-------- Bacaan yang Disediakan --------

November 10, 2013

01 Muharram 1435 H: Sebuah Refleksi #2 (End)

Akademik
Tidak lengkap rasanya jika tidak membicarakan sisi akademik di kehidupan seorang akademisi (aseeek). Dan tahun lalu menjadi tahun paling bergejolak dalam kehidupan saya selama menjadi akademisi (baca: pembelajar). Saking bergejolaknya, saya sampai merasa mual. Sampai-sampai sempat terlintas dalam pikiran saya untuk segera mengakhiri semua ini. Maksudnya, cukuplah saya akhiri pendidikan saya di jenjang S1, tidak usah nambah seperti yang saya citakan.

Bahkan pernah juga terpikir untuk meninggalkan sementara skripsi saya dan beralih ke kerja. Tapi beruntung pikiran-pikiran itu hanya selintas. Dan yang namanya lintasan, kehadirannya tentu hanya sesaat, tidak pernah permanen. Juga tidak mengendap di otak. Dan yang terpenting tidak menyabotase cita-cita saya untuk kuliah lagi :)
Sumber: bloggerntt.com

Well, gejolak akademik itu dimulai bulan Desember. Saat itu saya benar-benar “kehabisan akal” menghadapi Dosen Pembimbing Skripsi (DPS). Buntut habisnya akal itu adalah saya ingin meminta cerai (baca: ingin ganti DPS). Masalahnya, DPS ini rada-rada killer. Bahkan boleh disebut serial killer jika tidak berlebihan. Untuk minta cerai, saya harus punya mental tangguh. Dan mental tangguh itu saya rasa ada dalam diri Si Pitung. Syukurlah Pitung tidak mengecewakan. Saya sukses meminta cerai dan akhirnya diceraikan oleh DPS saya.

Gejolak tidak berhenti di situ. Konsekuensi logis yang harus saya tanggung dari permintaan cerai itu adalah saya harus melakukan penelitian ulang. Beruntung DPS saya yang baru lebih “kooperatif” sehingga walau melakukan penelitian ulang, prosesnya berjalan sangat cepat. Bahkan seorang kawan berujar, “Kalau kamu gak pindah DPS, mungkin saat ini kamu masih melakukan penelitian sama dia”. Hal itu dia sampaikan tepat ketika saya selesai sidang. Ah, pernyataan beliau membuat saya semakin “bersyukur” telah mengganti DPS.

-------- Bahan --------

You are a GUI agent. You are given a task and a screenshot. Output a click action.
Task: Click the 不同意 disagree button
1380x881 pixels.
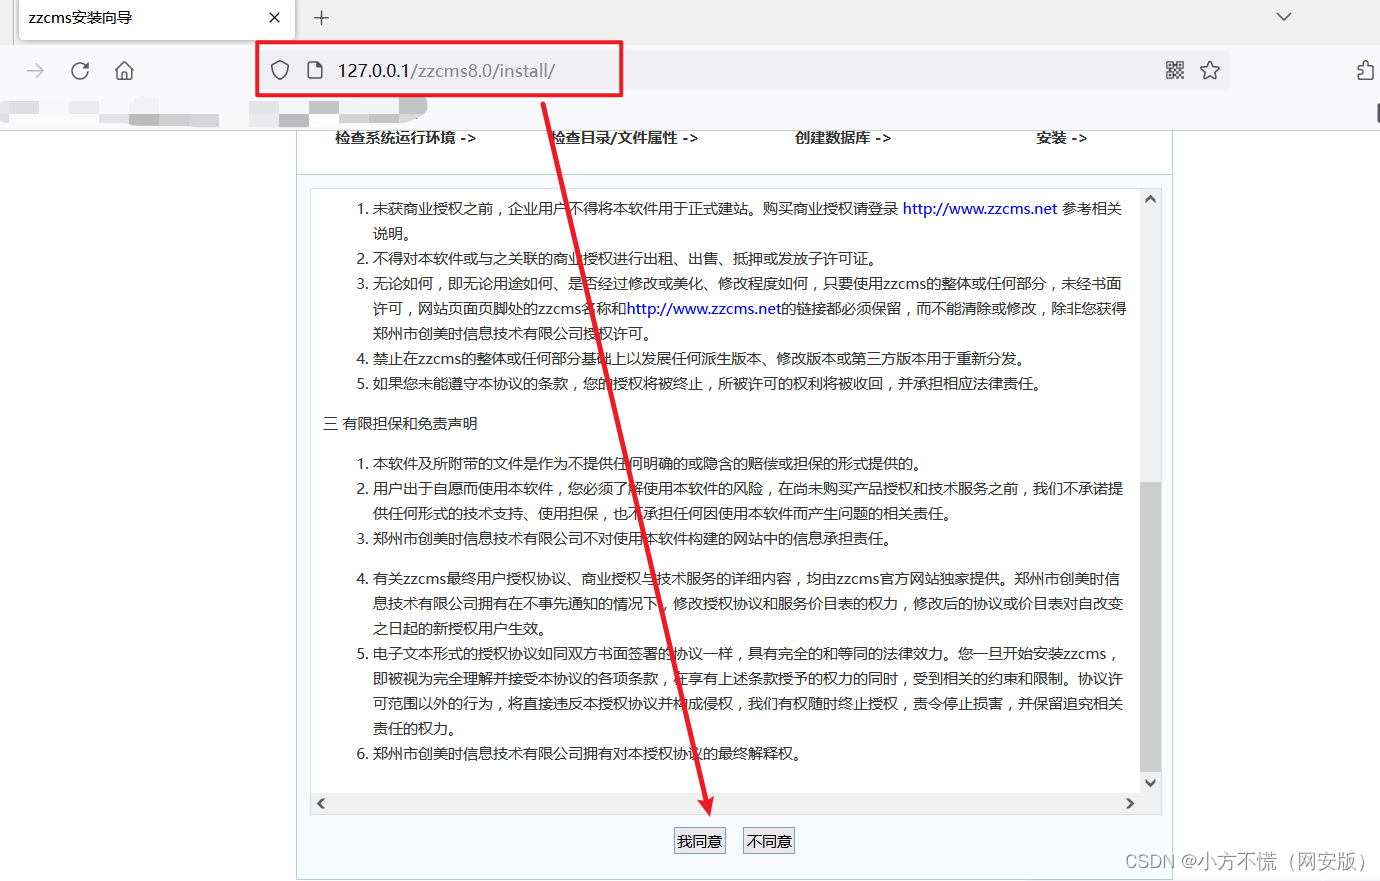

--------

:: Tugas Tertulis ::
(a) Jawablah pertanyaan berikut berdasarkan teks refleksi.
(i) Pada bulan apa gejolak akademik penulis dimulai?
(ii) Dalam diri siapa penulis merasa ada mental tangguh untuk meminta cerai?
(iii) Apa konsekuensi logis yang harus ditanggung penulis dari permintaan cerai itu?
(b) Tuliskan kembali secara persis bagian teks refleksi mulai dari "Bahkan pernah juga" sampai "kuliah lagi :)".
Data di atas tidak digunakan sama sekali dalam pengerjaan ini.

:: Jawaban per Tugas ::
(a)
(i) Bulan Desember.
(ii) Dalam diri Si Pitung.
(iii) Penulis harus melakukan penelitian ulang.

(b)
Bahkan pernah juga terpikir untuk meninggalkan sementara skripsi saya dan beralih ke kerja. Tapi beruntung pikiran-pikiran itu hanya selintas. Dan yang namanya lintasan, kehadirannya tentu hanya sesaat, tidak pernah permanen. Juga tidak mengendap di otak. Dan yang terpenting tidak menyabotase cita-cita saya untuk kuliah lagi :)